SFX

TENDAI HUCHU

Ghost writer: meet the creator of your new favourite urban fantasy

- Words by Jonathan Wright

Unlocking The Library Of The Dead. Just think of the overdue fees, though.

THE WORLD IS SURPRISING­LY FULL OF novels where you find yourself quietly admiring the writer’s mastery of craft. Rarer are those novels that pull you along with a sense that the book’s creator is having huge fun and, moreover, has the technical chops to match the sheer energy of the storytelli­ng. Despite its ominous title, The Library Of The Dead by Tendai Huchu (TL for short) is one such novel.

“As a writer, you want to sound a little bit tortured and all that shit,” Huchu tells SFX, “but I had a great time writing it, it was a total blast.” So how did Huchu come to write such a fantastic urban fantasy? As the man himself tells it, he “pretty much ripped off my own work” by drawing on two of his short stories: a tale similarly called “The Library Of The Dead” (2017), set in his adopted home of Edinburgh, and “Ghostalker” (2015), set in his Zimbabwean hometown of Bindura.

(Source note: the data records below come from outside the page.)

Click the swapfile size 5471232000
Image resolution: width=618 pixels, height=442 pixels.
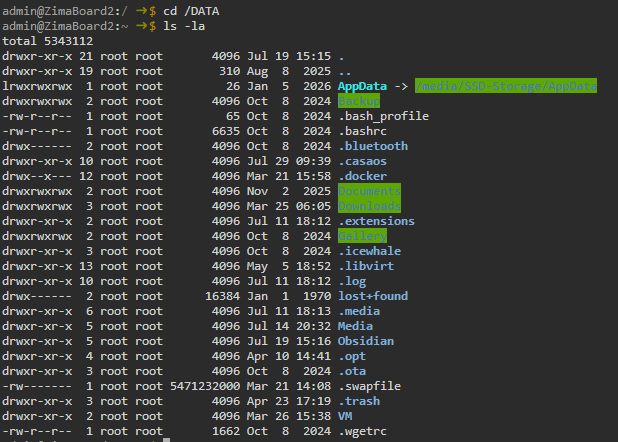click(x=205, y=386)
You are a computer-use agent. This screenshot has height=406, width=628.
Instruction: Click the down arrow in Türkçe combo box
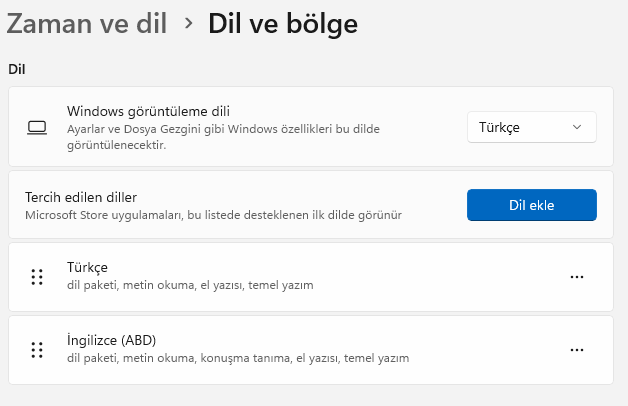tap(577, 127)
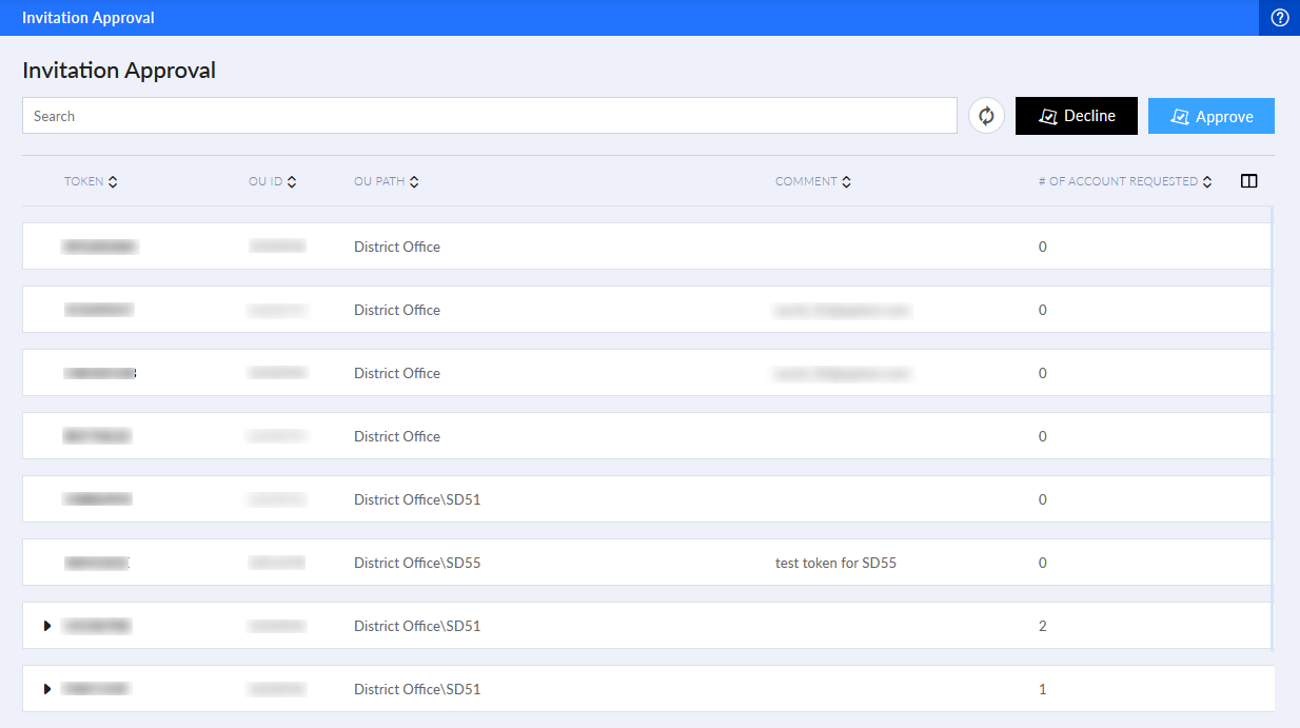Click inside the Search field

pyautogui.click(x=490, y=115)
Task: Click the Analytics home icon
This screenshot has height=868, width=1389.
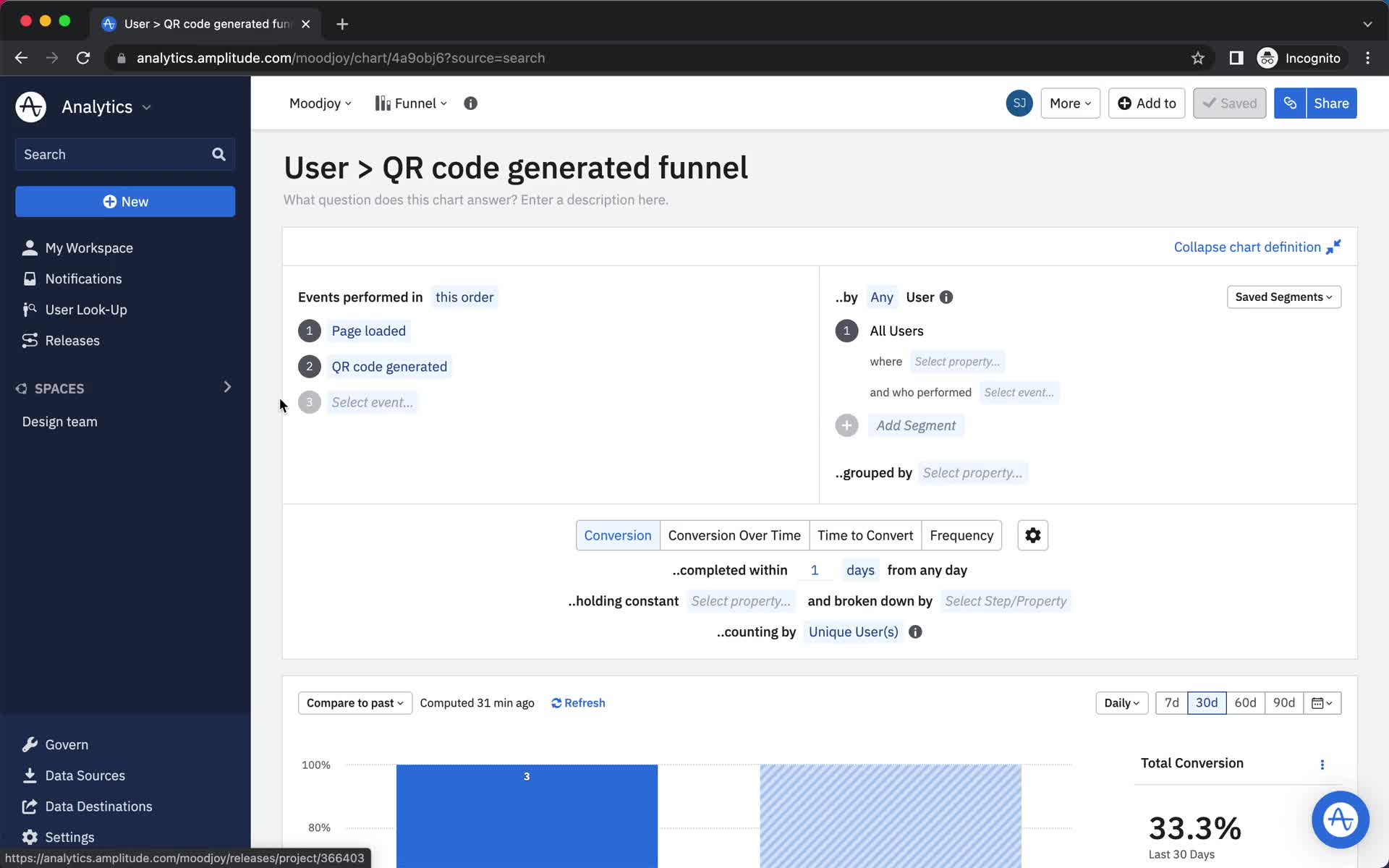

The latter gave him teenage protagonis­t Ropo, school drop-out and resident of a shantytown located on the edge of Scotland’s capital. Living in a near-future where things have clearly gone awry, she’s streetwise beyond her years and makes a living delivering messages to and from ghosts: “a Royal Mail, telegrams-type death mail service”, as Huchu puts it. It’s dangerous work, especially when Ropo investigat­es the case of a missing child on behalf of a spectral mother.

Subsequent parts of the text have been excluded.